This tutorial introduces the basic principles of posterior predictive simulation. The goal of posterior prediction is to assess the fit between a model and data. To perform posterior prediction, we simulate datasets using parameter values drawn from a posterior distribution. We then quantify some characteristic of both the simulated and empirical datasets using a test statistic (or a suite of test statistics), and we ask if the value of the test statistic calculated for the empirical data is a reasonable draw from the set of values calculated for the simulated data. If the empirical test statistic value is very different from the simulated ones, our model is not doing a good job of replicating some aspect of the process that generated our data.

At the end of this tutorial, you should understand the basic steps involved in posterior predictive model assessment.

A good statistical model captures important features of observed data using relatively simple mathematical principles. However, a model that fails to capture some important feature of the data can mislead us. Therefore, it is important to not only compare the relative performance of models (i.e., model selection), but also to test the absolute fit of the best model (Bollback 2002; Brown 2014; Brown 2014; Höhna et al. 2018; Brown and Thomson 2018). In other words, could the best model plausibly have produced our data? If not, we should be cautious in interpreting any conclusions.

Posterior prediction is a technique to assess the absolute fit of a model in a Bayesian framework (Bollback 2002; Brown and Thomson 2018). Posterior prediction relies on comparing the observed data to data simulated from the model. If the simulated data are similar to the observed, the model could reasonably have produced our observations. However, if the simulated data consistently differ from the observed, the model is not capturing some feature of the data-generating process.

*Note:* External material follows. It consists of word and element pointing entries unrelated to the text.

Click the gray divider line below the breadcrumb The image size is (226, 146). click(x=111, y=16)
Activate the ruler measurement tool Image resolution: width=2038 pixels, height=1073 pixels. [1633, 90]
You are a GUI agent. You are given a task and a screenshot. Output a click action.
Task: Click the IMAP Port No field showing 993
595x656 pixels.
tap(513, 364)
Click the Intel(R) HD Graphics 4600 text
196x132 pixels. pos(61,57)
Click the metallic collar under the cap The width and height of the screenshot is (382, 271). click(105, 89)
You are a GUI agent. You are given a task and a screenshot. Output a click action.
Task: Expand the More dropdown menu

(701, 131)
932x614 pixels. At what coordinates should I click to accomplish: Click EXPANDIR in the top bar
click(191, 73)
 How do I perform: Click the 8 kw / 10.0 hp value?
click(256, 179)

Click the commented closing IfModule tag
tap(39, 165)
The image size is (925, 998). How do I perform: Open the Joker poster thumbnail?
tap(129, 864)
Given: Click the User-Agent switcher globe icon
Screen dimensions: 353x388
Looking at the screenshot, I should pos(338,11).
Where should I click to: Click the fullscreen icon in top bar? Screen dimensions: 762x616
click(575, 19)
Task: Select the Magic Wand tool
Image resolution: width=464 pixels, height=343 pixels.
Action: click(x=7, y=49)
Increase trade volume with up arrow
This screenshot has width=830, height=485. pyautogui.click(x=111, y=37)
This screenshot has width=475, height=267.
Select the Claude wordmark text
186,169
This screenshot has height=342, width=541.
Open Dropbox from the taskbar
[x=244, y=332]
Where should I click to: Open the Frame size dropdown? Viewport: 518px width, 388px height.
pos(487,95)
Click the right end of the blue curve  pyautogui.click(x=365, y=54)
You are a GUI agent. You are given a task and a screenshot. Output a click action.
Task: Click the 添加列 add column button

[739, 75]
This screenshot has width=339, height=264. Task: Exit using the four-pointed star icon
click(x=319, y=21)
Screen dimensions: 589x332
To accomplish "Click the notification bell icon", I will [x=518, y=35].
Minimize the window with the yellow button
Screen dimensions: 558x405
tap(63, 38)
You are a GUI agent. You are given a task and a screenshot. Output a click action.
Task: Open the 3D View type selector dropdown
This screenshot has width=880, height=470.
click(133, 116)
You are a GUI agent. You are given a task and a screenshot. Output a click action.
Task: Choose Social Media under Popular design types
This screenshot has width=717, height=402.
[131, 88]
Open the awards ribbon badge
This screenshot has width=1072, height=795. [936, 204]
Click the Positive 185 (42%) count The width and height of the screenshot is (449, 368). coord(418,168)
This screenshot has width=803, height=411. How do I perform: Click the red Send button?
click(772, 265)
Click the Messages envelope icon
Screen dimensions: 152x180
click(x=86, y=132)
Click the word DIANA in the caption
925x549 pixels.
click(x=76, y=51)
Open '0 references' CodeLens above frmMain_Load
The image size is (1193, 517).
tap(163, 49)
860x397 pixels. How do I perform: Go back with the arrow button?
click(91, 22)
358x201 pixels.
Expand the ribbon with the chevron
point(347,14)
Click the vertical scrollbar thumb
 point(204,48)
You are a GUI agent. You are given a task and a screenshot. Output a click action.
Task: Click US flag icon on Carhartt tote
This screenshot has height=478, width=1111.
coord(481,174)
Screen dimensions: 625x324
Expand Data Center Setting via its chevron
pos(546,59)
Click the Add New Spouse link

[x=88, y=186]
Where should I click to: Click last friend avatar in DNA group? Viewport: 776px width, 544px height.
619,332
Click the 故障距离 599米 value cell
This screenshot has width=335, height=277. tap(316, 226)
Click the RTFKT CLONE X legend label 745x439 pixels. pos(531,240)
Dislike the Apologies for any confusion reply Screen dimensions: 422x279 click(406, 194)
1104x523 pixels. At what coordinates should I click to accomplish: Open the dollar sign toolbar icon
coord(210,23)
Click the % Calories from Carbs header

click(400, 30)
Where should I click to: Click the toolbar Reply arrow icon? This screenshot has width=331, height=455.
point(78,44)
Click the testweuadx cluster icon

To illustrate posterior prediction, we will use an example dataset of traits sampled from a population. In this population, there is sexual dimorphism for our trait, but for the purposes of our tutorial we will say that we do not yet realize this. Note that this example is discussed further in (Brown and Thomson 2018).

To start analyzing our data, we fit a single Normal distribution to our trait values. This is a reasonable starting point, because we know that many continuous traits are polygenic and normally distributed. Here is the result:

In this case, it is visually obvious that there are some important differences between the model we’ve assumed and the trait data. However, we’d like a quantitative method to assess this fit. In the case of more complicated models and data, visual comparisons are often not possible.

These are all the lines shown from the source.